Obviously, I’m still at the VA, meaning that I’ve determined that the pros outweigh the cons for now. However, very independent and entrepreneurial people would not do well at the VA, because the inefficiencies and the malingering would be much more painful to them.
I would add that the clinical record can be used as a part of C&P evaluations, and can also come up in medicolegal cases outside VA. When VA clinicians then state that a patient has a certain condition, and particularly if that diagnostic decision arises from a relatively poor evaluation and/or out of a desire to advocate for the patient (or not wanting to upset them by telling them they don't have PTSD/dementia/etc.), that very well can contribute to financial payouts.

I'd also say that the readily available resources at VA can lead to resource overutilization. The treating provider sees that what they're doing "isn't working," so they refer to all sorts of other services that also eventually find their interventions don't work, which in situations that don't involve outright malingering can induce very real iatrogenesis.

Edit to add that the above, in my experience, applied to a minority of patients at VA, but it was a sizable minority (and varied by service). Most patients were great

RE: CPRS, I may be in the minority, but I actually liked it once I got used to it. But I also grew up with DOS and Windows 3.0.

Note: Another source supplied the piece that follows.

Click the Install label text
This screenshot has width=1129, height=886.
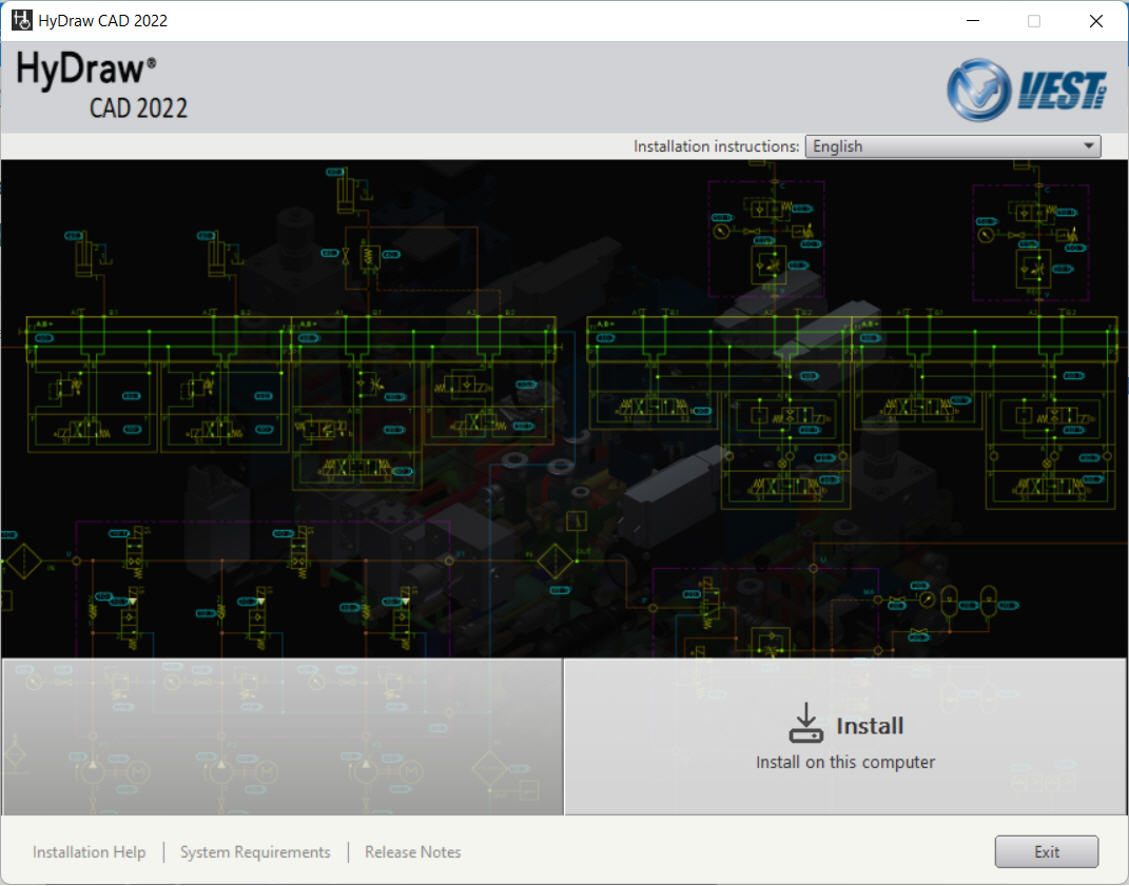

Alllll that said, there are definitely worse places to work than VA; it has its perks, it just may have a shelf life for many doctors.
 
Last edited:
  • Like
Reactions: 3 users
I know this doesn't help outpatient (personally I can't do outpatient in any setting), but inpatient, at least, you can generally get formal malingering assessments like the SIRS, dot counting, MENT, etc done when you need to and these are also considered in C&P and medicolegal cases when appropriate.